Offensive Whiteboard Hacking for Penetration Testers

Course Description

The training material and hands-on workshops with real live Use Cases are provided by Toreon. The students will be challenged to perform practical threat modeling in groups of 3 to 4 people covering the different stages of offensive threat modeling on:
  • Attacking a hotel booking web and mobile application, sharing the same REST backend
  • Weakness analysis of an Internet of Things (IoT) smart home deployment
  • Get into the defenders head – modeling points of attack against a nuclear facility
During the training many real life examples of attacks will be provided. Toreon has delivered threat modeling training courses at Black Hat, OWASP and O’Reilly Security conferences.

Course contents

Threat modeling introduction
  • Offensive threat modeling for penetration testers
  • What is threat modeling?
  • Why perform threat modeling?
  • Threat modeling stages
  • Diagrams
  • Identify threats
  • Addressing threats
  • Exploiting a threat model
Diagrams – what are you attacking?
  • Understanding context
  • Doomsday scenarios
  • Data flow diagrams
  • Attack Boundaries
  • Hands-on: Attacking a B2B web and mobile applications, sharing the same REST backend
Identifying threats – how can we attack?
  • STRIDE introduction
  • Spoofing threats
  • Tampering threats
  • Repudiation threats
  • Information disclosure threats
  • Denial of service threats
  • Elevation of privilege threats
  • Attack trees
  • Hands-on: Weakness analysis of an Internet of Things (IoT) smart home deployment
Understanding defence
  • Mitigation patterns
  • Authentication: mitigating spoofing
  • Integrity: mitigating tampering
  • Non-repudiation: mitigating repudiation
  • Confidentiality: mitigating information disclosure
  • Availability: mitigating denial of service
  • Authorization: mitigating elevation of privilege
  • Hands-on: get into the defenders head – modeling points of attack of a nuclear facility.
Attack libraries
  • Attack libraries
  • CAPEC
  • OWASP Top 10
  • The “Snowden” documents
  • Other lists
  • Create your own attack list
Penetration testing based on threat models
  • Create pentest cases for threat mitigation features
  • Pentest planning to exploit security design flaws
  • Vulnerabilities as input to plan and scope security testing
  • Prioritization of pentesting based on risk rating
  • Threat modeling resources
  • Open-Source tools
  • Commercial tools
  • General tools
Examination
  • Hands-on examination
  • Grading and certification

Target audience

This training is aimed at security professionals or penetration testers.

Requirements

Before attending this course, students should be familiar with basic knowledge of penetration testing methodologies and techniques.

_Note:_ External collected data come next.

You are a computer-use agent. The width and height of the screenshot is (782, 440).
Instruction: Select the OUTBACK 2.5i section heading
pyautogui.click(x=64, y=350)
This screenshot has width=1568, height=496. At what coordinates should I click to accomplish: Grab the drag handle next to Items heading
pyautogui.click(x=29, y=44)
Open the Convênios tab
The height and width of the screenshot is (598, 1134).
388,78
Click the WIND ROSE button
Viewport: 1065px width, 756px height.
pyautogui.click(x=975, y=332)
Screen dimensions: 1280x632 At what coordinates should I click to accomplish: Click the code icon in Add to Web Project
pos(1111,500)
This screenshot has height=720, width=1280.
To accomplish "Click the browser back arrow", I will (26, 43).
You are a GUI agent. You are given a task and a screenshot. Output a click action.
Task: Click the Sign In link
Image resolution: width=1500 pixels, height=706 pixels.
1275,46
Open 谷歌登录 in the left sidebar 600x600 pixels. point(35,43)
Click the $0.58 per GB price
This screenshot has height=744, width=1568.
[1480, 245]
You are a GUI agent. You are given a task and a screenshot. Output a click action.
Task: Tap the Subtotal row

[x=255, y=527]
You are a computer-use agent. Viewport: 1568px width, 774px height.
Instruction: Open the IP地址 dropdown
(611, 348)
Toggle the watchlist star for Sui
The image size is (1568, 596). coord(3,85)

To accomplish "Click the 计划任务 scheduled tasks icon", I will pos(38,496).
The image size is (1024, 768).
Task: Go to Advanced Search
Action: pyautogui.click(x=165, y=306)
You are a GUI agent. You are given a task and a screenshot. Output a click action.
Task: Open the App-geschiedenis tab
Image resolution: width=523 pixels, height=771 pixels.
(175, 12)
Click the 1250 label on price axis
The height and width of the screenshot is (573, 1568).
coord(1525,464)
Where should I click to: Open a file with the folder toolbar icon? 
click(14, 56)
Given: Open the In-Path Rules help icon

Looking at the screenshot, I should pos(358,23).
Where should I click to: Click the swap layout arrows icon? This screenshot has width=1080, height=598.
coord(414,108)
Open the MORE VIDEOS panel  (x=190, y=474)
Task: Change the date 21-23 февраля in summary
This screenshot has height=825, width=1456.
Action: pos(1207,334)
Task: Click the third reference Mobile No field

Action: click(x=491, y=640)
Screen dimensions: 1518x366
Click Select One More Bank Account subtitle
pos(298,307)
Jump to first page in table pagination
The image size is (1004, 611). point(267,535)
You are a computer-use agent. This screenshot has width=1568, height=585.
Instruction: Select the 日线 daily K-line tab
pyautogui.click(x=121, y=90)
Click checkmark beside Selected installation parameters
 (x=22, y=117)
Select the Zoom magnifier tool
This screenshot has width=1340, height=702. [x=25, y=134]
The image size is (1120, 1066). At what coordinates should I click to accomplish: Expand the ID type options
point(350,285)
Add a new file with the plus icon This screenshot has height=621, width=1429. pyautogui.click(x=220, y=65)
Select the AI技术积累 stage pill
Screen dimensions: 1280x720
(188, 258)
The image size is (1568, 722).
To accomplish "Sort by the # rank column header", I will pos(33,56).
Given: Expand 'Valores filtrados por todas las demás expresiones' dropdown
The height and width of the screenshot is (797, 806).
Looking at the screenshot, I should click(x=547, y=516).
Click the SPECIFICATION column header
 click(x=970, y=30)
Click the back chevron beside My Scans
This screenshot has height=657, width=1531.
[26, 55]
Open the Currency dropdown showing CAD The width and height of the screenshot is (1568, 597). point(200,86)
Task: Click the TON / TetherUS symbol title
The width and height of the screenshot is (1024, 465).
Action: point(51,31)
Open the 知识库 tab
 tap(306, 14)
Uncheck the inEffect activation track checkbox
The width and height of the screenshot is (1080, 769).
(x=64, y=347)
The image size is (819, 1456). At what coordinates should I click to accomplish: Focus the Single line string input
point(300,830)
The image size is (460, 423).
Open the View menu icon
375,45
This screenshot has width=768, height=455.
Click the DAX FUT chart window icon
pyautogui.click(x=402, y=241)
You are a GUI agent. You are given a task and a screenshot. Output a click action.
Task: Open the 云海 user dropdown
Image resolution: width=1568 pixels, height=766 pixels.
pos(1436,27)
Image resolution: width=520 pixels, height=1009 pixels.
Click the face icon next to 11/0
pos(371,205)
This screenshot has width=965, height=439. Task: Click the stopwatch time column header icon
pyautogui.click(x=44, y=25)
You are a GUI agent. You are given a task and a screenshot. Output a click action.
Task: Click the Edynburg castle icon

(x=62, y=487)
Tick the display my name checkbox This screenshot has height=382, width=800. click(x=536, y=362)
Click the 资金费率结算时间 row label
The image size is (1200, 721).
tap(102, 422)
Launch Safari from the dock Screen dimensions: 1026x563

Hardware/Software Requirements

The students should bring their own laptop to the course.

Testimonials

Example feedback from our Black Hat 2017 training attendees:
  • “Sebastien delivered! One of the best workshop instructor’s I’ve ever had.”
  • “Very nice training course, one of the best I ever attended.”
  • “I feel that this course is one of the most important courses to be taken by a security professional.”
  • “The group hands-on practical exercises truly helped.”

Trainer Biography

Sebastien Deleersnyder led engagements in the domain of ICT-security, Web and Mobile Security with several customers in the private and public sector. Sebastien is the Belgian OWASP Chapter Leader, served as vice-chair of the global OWASP Foundation Board and performed several public presentations on Web Application, Mobile and Web Services Security. Furthermore, Sebastien co-founded the yearly BruCON conference.
Linkedin : sebadele
Twitter : sebadele

Steven Wierckx is a software and security tester with 15 years of experience in programming, security testing, source code review, test automation, functional and technical analysis, development, and database design, Steven shares his passion for web application security through writing and training on testing software for security problems, secure coding, security awareness, security testing, and threat modeling. He is the project leader for the OWASP Threat Modeling Project and organizes the BruCON student CTF. Last year, he spoke at Hack in the Box Amsterdam, hosted a workshop at BruCON and delivered threat modeling trainings at OWASP AppSec USA and O’Reilly Security New York.